You have the responsibility to:

  1. Read all materials carefully as soon as you receive them and ask questions when necessary;
  2. Regularly check for and review all amendments of and information relating to the Guidelines that may be posted on the Houston Healthcare Initiative website and ask questions when necessary.
  3. Take personal charge of your medical care, and make informed and knowledgeable health care choices;
  4. Learn how to promote and protect your own health and wellness, eat properly, exercise, and eliminate harmful habits, stressors and risk factors within your control.
  5. Seek medical advice when appropriate, including the Doctor Hotline, take the necessary steps to understand the medical advice you receive and any diagnosis you are given, and obtain needed care in a timely manner.

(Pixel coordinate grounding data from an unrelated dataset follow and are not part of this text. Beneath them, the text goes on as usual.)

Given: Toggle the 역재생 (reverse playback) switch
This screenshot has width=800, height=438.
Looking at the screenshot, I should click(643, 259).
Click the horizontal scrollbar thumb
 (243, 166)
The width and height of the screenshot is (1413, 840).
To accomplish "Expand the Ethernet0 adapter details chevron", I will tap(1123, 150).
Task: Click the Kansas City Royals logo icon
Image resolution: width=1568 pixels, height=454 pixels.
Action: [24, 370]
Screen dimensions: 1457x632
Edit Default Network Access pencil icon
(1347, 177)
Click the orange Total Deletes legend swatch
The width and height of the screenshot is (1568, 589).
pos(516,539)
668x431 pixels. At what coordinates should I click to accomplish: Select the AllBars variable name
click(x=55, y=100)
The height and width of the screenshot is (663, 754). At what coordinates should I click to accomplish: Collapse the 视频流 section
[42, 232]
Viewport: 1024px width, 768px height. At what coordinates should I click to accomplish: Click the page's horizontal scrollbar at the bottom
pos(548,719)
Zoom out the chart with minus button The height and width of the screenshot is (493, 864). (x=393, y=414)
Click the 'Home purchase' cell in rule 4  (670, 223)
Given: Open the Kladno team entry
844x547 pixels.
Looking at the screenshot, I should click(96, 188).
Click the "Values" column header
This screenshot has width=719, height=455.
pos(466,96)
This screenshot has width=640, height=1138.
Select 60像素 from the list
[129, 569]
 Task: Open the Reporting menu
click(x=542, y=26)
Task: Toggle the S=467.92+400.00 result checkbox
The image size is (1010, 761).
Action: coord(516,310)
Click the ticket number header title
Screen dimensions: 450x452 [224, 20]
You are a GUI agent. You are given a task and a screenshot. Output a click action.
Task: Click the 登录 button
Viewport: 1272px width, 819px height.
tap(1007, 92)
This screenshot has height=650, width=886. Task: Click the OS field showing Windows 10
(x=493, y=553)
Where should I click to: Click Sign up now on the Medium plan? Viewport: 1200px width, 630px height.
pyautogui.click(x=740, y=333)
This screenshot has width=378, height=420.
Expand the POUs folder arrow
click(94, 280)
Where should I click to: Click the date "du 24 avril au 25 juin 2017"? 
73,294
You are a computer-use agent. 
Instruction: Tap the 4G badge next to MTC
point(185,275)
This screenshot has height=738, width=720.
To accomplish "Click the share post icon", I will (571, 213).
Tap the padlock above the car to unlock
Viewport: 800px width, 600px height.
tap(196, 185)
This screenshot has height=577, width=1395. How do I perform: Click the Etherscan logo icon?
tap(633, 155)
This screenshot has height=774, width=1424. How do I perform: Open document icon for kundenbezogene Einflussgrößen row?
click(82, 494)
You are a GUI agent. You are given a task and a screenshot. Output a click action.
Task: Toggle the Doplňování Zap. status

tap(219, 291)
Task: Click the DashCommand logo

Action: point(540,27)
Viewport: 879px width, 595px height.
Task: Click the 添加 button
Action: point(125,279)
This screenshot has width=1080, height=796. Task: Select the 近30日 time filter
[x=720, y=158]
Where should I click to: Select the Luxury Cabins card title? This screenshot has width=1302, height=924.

  6. Take the necessary steps to learn about the effects on your body of any medical condition with which you are diagnosed or afflicted and how you can help manage and control the condition.
  7. Steward your own resources and the resources of the membership of Houston Healthcare Cooperative by inquiring about costs prior to obtaining care in all non-emergency situations, make cost comparisons between providers, and make cost efficient choices about the care you obtain. .
  8. Access the Doctor Hotline as needed, when accessing medical care.